*RECORDS FOR THIS TASK*
--*--
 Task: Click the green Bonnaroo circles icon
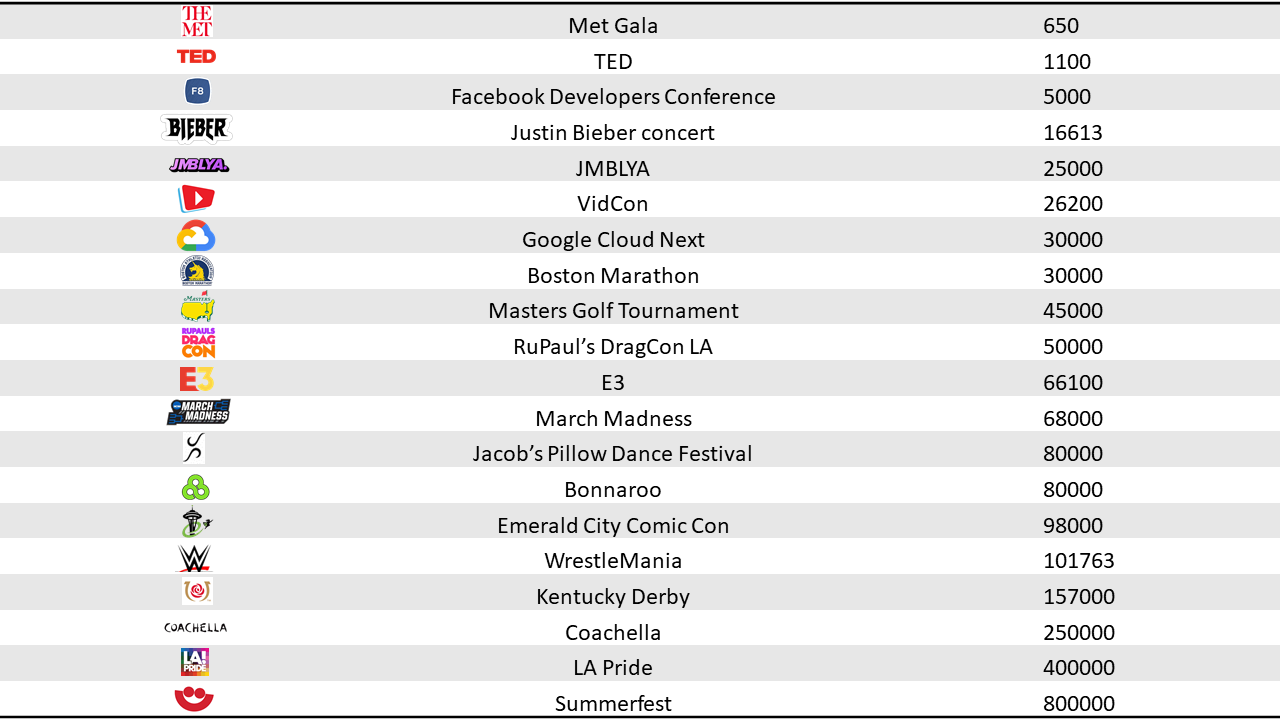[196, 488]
--*--
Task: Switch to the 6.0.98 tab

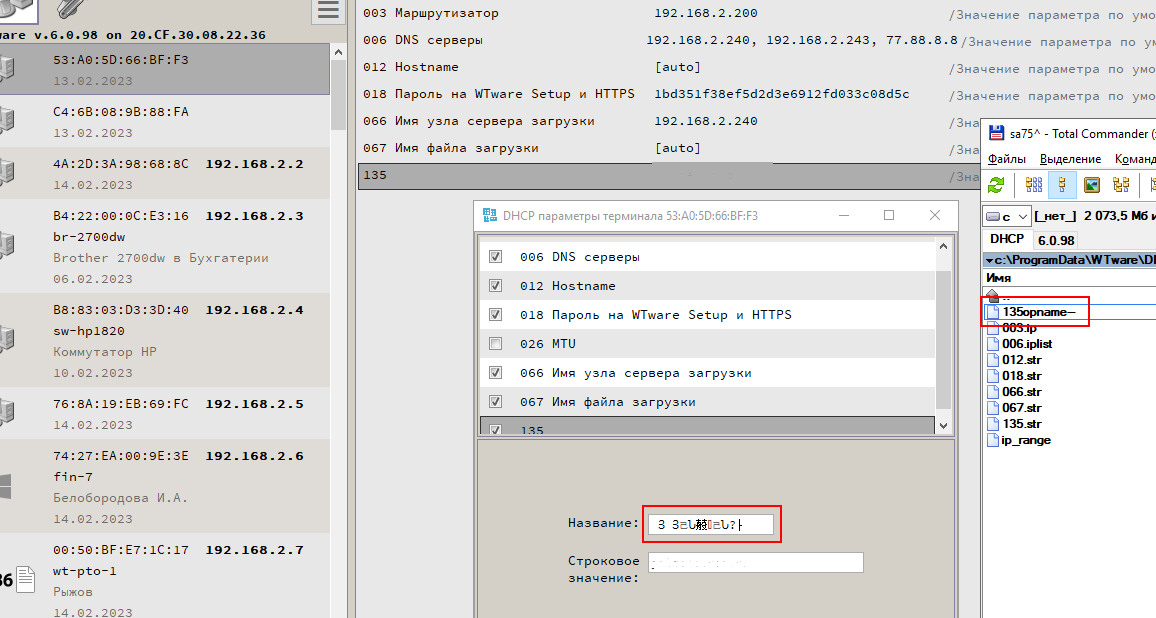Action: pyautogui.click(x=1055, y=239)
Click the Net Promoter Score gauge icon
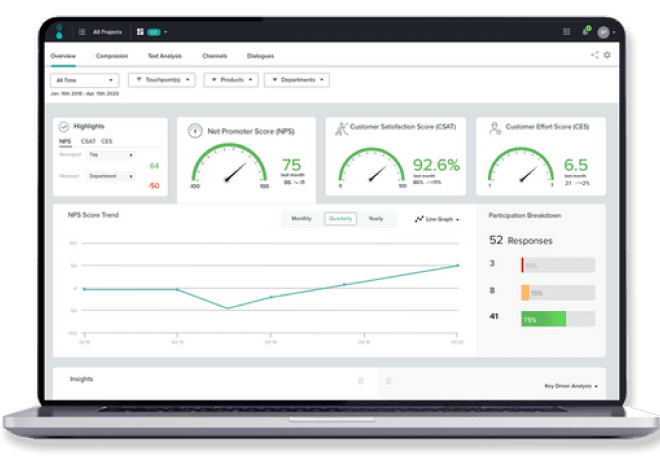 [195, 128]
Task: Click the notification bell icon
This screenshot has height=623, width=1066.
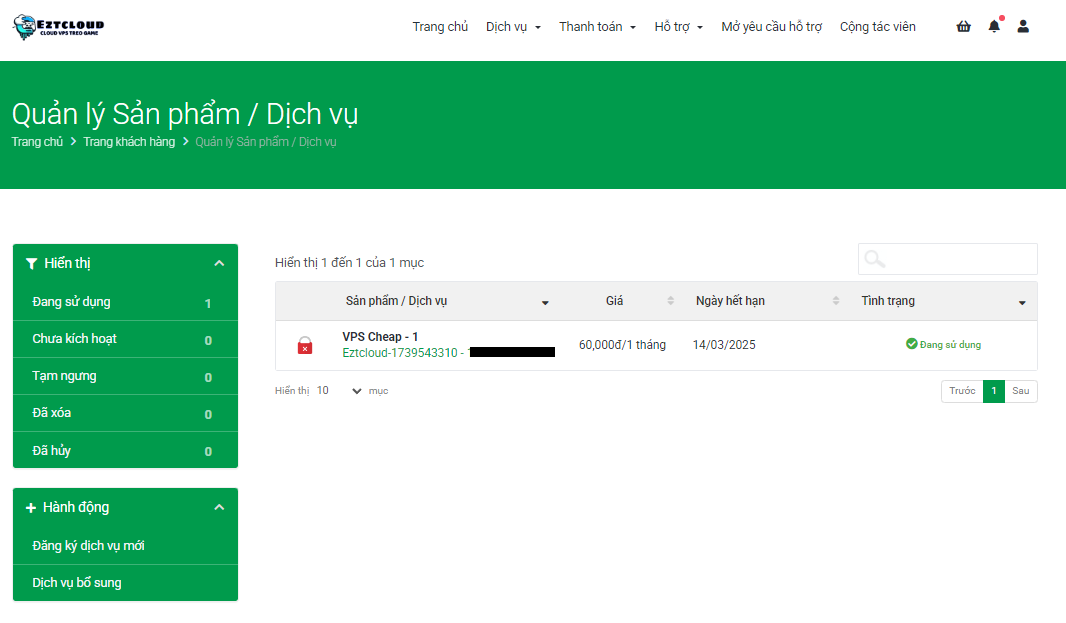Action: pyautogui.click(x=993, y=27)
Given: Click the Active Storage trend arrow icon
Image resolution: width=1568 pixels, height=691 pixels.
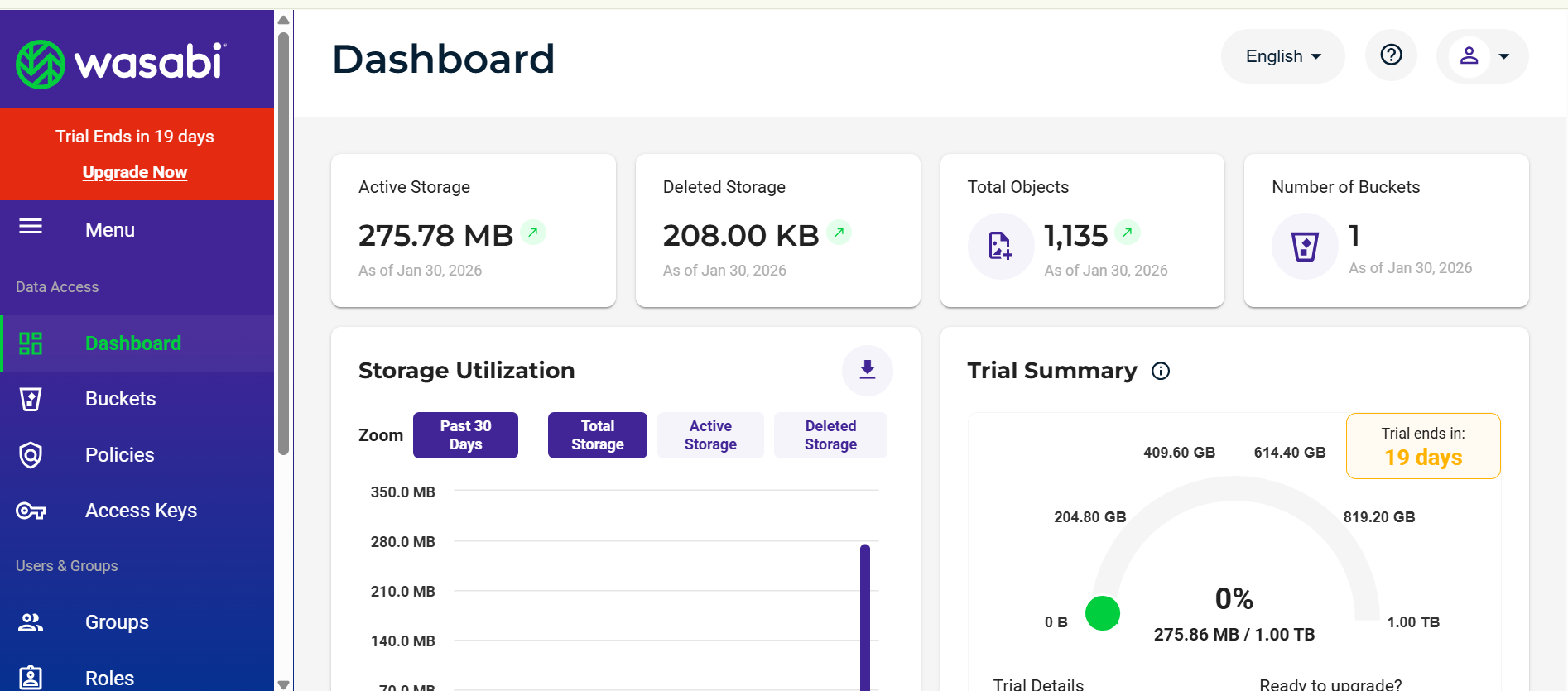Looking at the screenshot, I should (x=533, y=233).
--*--
Within the material above, find the part that opens with the line containing "Task: Click the notification bell icon" and closes with the line containing "Given: Click the", and reproduce it exactly without the pictures.

*EXERCISE OUTPUT*
Task: Click the notification bell icon
This screenshot has height=623, width=1066.
Action: pyautogui.click(x=993, y=27)
Given: Click the Active Storage trend arrow icon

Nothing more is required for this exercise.